- Text shown:
_ _ _ _
Two months ago, as we entered into the COVID-19 lockdown in the UK, I wrote this post about finding a daily routine for when everyone is at home.
I wrote this post from the perspective and experience of a chronically ill mum who works online from home. Many aspects of my daily working life remain similar to ‘pre – COVID’ times. I have learned a lot from working with interrupted plans and feeling thwarted.
8 weeks on, the format of my work has not changed; but the atmosphere and why has.
I wanted to reflect on how many of the 5 tips I outlined 8 weeks ago still remain useful for us; and off the back of a week where my wheels came off. Where lockdown broke me.
Flexibility and reset
Chronic illness has made me learn to work with interruption and inability to make long term plans. I have to be able to flex, so I tend to plan along the lines of maximum I can do on any given day.
However, during lockdown and with kids at home, this maximum has decreased – or at least, had to be spread over a much longer period.
Getting used to flexing and resetting your plans is a big project of unlearning. Ditching that fear and guilt of ‘letting people down’ is both real – we have to do our job – and also amplified in our own minds.
Ask when you need to shift or pause. Ask early. Explain why. These are not excuses. You are going to do the work. You timeline is not the same as everyone else. And, it never has been.
Getting dressed for work
Shifting to working from home has changed my wardrobe. During lockdown, I still like to get dress for my on screen work.
_ _ _ _
- Source data:
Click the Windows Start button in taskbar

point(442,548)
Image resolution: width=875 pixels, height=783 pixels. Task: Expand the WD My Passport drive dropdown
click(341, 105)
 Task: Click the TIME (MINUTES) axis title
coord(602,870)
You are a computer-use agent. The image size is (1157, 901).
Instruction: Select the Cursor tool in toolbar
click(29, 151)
_ _ _ _
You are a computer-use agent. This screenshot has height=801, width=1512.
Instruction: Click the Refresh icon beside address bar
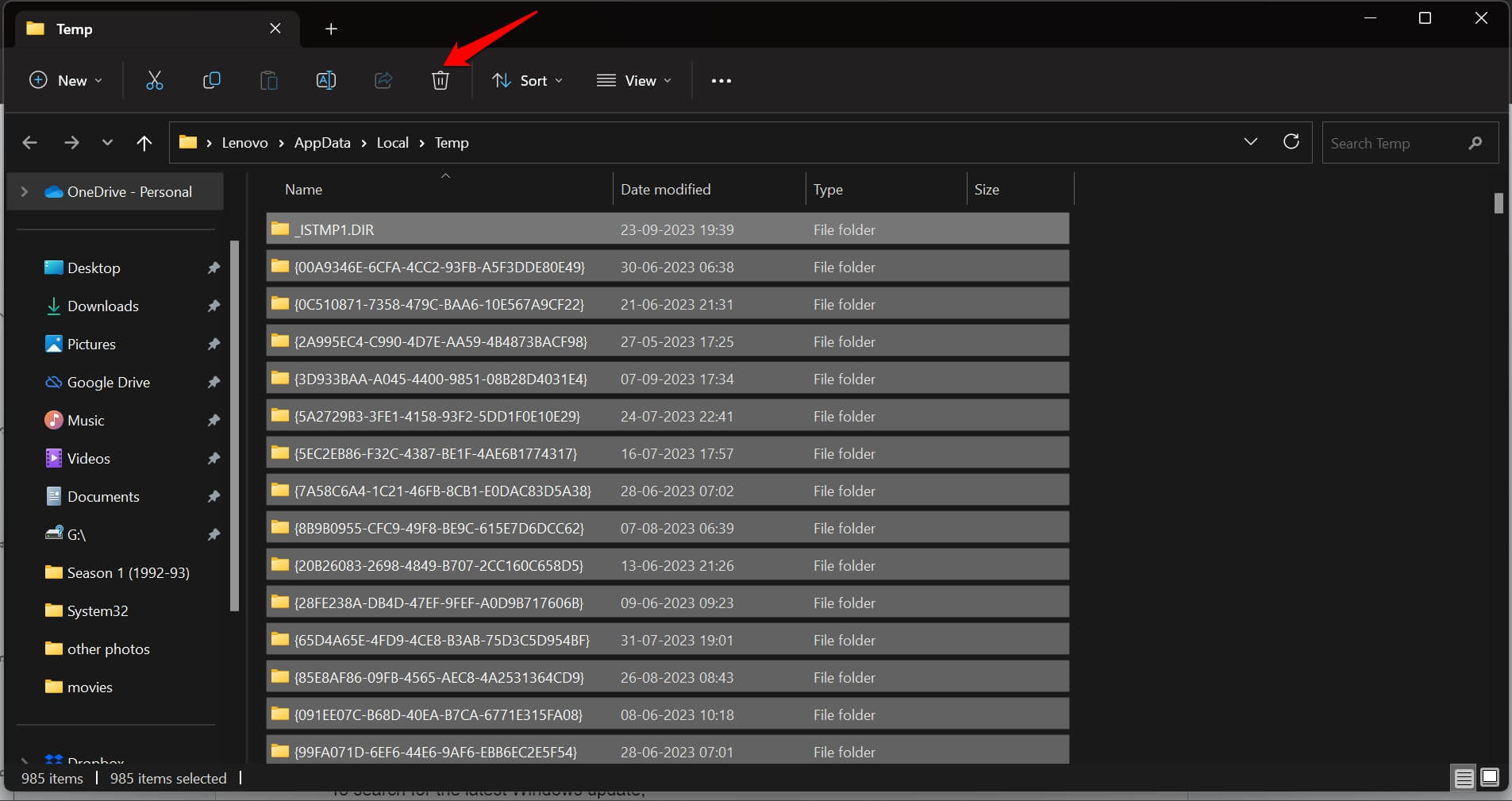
_ _ _ _
- Instructions to follow: Reproduce the lockdown post above word for word, from "Flexibility and reset" to "our own minds.".

- Answer for the task:
Flexibility and reset
Chronic illness has made me learn to work with interruption and inability to make long term plans. I have to be able to flex, so I tend to plan along the lines of maximum I can do on any given day.
However, during lockdown and with kids at home, this maximum has decreased – or at least, had to be spread over a much longer period.
Getting used to flexing and resetting your plans is a big project of unlearning. Ditching that fear and guilt of ‘letting people down’ is both real – we have to do our job – and also amplified in our own minds.